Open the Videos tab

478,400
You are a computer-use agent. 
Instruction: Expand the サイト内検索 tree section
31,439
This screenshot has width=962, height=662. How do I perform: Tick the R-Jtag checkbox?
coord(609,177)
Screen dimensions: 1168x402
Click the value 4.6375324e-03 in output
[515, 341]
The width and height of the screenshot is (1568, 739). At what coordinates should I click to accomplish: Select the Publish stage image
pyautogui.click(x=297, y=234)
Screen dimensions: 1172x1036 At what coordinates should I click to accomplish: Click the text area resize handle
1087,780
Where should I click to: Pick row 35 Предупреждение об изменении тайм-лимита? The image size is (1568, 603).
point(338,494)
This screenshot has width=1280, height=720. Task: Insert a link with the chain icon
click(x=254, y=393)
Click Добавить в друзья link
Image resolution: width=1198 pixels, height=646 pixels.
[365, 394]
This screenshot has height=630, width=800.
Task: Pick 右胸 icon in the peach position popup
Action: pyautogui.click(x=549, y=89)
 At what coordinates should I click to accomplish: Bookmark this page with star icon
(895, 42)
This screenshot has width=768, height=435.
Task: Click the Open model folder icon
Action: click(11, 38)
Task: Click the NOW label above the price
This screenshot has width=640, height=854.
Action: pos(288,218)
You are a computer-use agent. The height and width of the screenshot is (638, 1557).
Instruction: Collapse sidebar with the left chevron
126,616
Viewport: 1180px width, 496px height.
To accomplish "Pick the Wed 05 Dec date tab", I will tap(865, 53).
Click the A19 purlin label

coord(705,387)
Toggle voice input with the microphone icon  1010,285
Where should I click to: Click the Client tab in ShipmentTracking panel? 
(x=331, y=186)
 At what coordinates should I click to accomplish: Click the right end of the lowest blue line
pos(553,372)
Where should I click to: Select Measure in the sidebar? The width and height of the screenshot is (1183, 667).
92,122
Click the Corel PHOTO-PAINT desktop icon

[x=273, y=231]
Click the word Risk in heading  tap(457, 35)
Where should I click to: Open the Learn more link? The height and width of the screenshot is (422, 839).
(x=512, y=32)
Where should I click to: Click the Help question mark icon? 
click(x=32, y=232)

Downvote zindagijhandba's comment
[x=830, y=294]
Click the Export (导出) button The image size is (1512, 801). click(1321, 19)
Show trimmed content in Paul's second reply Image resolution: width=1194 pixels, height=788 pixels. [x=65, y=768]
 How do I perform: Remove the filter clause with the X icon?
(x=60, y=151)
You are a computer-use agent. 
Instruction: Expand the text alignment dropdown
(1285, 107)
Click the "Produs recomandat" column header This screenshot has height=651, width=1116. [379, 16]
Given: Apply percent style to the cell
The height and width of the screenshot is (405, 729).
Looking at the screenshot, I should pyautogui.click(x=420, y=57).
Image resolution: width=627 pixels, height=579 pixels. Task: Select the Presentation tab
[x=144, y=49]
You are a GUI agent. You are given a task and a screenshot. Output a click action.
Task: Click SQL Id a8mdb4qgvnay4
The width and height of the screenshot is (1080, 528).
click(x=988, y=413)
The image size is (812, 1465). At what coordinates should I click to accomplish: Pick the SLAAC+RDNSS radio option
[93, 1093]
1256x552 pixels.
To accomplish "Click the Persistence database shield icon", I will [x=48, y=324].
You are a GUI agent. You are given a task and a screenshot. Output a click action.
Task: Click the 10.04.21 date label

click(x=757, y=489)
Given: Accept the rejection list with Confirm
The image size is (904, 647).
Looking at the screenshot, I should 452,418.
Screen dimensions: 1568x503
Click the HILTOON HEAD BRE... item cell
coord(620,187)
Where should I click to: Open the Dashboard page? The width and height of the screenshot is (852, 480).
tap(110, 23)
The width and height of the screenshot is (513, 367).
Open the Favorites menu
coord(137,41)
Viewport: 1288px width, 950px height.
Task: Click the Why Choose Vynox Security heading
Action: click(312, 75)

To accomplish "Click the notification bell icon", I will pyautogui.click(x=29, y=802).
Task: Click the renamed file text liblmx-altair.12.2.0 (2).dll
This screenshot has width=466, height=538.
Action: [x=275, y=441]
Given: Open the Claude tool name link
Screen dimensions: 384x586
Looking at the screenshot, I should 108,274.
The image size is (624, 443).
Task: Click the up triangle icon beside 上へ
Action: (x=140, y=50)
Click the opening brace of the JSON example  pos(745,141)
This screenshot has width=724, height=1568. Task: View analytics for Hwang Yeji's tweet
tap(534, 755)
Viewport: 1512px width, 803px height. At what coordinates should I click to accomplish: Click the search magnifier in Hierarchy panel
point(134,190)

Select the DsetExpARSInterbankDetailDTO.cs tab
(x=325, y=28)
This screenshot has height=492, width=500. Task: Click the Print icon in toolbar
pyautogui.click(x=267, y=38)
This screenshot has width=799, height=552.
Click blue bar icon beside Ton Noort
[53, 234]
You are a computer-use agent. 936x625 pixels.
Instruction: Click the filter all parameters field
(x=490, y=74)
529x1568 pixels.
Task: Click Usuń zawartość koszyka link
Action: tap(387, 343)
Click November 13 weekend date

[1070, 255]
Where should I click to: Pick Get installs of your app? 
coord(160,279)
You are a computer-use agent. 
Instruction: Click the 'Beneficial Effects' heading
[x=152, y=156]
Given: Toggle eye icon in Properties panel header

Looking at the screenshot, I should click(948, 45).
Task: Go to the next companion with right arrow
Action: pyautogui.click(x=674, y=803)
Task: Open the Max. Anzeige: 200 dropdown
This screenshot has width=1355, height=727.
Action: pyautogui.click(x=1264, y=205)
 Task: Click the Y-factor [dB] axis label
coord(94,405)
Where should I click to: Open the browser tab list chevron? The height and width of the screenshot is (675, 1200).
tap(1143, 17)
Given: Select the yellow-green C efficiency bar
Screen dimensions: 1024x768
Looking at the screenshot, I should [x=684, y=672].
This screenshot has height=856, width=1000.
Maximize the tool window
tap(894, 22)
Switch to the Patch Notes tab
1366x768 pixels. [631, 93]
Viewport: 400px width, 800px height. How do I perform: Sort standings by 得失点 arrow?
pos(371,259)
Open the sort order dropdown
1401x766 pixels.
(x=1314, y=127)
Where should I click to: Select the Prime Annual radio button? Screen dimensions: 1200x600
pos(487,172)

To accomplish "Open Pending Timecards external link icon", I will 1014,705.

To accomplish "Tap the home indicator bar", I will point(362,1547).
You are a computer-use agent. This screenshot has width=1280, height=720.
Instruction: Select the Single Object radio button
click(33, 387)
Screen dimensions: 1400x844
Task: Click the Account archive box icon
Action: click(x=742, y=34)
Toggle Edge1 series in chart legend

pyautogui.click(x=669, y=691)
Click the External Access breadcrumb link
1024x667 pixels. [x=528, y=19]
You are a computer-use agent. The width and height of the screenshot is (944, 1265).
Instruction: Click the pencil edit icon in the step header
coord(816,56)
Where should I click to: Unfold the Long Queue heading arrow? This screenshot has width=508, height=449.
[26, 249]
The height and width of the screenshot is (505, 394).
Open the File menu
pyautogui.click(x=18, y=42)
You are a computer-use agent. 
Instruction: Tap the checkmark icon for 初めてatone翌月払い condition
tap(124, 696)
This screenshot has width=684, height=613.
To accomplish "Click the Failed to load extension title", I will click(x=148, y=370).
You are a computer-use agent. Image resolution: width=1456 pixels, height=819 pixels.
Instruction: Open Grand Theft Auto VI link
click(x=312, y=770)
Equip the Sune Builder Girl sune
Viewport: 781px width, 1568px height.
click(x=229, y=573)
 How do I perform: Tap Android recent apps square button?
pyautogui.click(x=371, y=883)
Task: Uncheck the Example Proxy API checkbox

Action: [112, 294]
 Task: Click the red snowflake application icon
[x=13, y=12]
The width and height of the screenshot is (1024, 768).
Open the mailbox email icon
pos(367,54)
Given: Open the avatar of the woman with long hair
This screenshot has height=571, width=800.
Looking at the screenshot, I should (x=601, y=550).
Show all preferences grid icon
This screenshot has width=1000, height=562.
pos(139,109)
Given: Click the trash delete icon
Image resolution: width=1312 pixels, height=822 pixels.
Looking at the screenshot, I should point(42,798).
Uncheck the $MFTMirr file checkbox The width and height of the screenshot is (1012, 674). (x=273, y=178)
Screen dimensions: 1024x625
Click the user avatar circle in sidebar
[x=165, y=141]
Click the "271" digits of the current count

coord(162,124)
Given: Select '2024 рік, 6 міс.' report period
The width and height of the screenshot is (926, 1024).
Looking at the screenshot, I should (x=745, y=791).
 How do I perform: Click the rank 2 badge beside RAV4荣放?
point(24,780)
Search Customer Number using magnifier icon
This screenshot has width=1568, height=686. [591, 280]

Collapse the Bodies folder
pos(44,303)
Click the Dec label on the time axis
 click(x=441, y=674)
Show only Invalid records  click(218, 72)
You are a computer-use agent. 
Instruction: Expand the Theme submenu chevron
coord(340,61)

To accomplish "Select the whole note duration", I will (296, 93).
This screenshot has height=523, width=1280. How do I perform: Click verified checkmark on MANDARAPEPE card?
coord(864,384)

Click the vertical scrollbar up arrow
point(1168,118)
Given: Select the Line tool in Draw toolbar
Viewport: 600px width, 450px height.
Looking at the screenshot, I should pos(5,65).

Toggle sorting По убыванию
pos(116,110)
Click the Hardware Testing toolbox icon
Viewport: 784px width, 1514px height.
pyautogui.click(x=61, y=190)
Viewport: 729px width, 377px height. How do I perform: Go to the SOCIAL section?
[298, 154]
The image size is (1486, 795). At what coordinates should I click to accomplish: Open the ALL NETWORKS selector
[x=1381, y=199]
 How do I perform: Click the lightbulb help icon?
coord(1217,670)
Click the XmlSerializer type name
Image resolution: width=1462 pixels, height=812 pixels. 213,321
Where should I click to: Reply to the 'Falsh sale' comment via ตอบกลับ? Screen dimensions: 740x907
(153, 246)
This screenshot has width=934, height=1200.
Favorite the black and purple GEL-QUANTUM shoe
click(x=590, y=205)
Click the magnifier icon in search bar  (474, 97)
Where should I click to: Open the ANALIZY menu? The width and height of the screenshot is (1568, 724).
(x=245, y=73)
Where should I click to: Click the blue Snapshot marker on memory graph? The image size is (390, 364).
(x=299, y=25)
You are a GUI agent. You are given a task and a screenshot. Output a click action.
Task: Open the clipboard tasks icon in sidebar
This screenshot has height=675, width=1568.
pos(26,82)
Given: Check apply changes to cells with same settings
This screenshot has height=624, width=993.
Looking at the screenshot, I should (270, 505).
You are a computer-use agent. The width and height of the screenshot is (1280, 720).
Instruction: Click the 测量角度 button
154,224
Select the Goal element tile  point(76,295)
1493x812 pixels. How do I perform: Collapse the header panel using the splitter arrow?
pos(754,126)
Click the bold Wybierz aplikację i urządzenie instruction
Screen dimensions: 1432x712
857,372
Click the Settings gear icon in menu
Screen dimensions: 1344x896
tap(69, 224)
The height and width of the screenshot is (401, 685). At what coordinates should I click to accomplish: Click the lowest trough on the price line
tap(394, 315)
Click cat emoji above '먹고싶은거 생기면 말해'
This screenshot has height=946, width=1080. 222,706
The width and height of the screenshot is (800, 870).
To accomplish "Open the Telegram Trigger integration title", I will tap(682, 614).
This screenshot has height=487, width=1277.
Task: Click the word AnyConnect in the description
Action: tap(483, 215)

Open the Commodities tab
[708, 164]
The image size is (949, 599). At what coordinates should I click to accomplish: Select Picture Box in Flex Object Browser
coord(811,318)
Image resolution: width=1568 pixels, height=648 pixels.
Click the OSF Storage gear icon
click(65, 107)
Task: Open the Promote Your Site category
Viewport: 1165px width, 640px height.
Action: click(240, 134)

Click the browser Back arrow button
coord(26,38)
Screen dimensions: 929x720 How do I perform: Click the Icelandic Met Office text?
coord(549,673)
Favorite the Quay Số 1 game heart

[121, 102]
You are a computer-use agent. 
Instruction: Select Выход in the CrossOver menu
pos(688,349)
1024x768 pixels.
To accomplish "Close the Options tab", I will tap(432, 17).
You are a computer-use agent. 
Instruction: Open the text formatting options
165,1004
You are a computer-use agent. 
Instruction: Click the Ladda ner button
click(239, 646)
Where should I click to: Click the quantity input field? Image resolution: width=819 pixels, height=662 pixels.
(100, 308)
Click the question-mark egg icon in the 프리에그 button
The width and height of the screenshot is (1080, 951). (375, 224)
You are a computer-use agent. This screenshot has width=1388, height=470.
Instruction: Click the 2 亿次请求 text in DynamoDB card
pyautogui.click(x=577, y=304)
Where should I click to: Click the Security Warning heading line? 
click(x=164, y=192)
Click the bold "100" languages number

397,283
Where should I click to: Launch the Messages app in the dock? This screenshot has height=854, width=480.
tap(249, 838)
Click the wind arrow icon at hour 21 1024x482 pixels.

Work request: Please copy, word for word, every line from the first line of the records through the line containing "Viewport: 1180px width, 496px height.", with both of those lines included and nothing else.

Task solution:
Open the Videos tab

478,400
You are a computer-use agent. 
Instruction: Expand the サイト内検索 tree section
31,439
This screenshot has width=962, height=662. How do I perform: Tick the R-Jtag checkbox?
coord(609,177)
Screen dimensions: 1168x402
Click the value 4.6375324e-03 in output
[515, 341]
The width and height of the screenshot is (1568, 739). At what coordinates should I click to accomplish: Select the Publish stage image
pyautogui.click(x=297, y=234)
Screen dimensions: 1172x1036 At what coordinates should I click to accomplish: Click the text area resize handle
1087,780
Where should I click to: Pick row 35 Предупреждение об изменении тайм-лимита? The image size is (1568, 603).
point(338,494)
This screenshot has width=1280, height=720. Task: Insert a link with the chain icon
click(x=254, y=393)
Click Добавить в друзья link
Image resolution: width=1198 pixels, height=646 pixels.
[365, 394]
This screenshot has height=630, width=800.
Task: Pick 右胸 icon in the peach position popup
Action: pyautogui.click(x=549, y=89)
 At what coordinates should I click to accomplish: Bookmark this page with star icon
(895, 42)
This screenshot has width=768, height=435.
Task: Click the Open model folder icon
Action: click(11, 38)
Task: Click the NOW label above the price
This screenshot has width=640, height=854.
Action: pos(288,218)
You are a computer-use agent. The height and width of the screenshot is (638, 1557).
Instruction: Collapse sidebar with the left chevron
126,616
Viewport: 1180px width, 496px height.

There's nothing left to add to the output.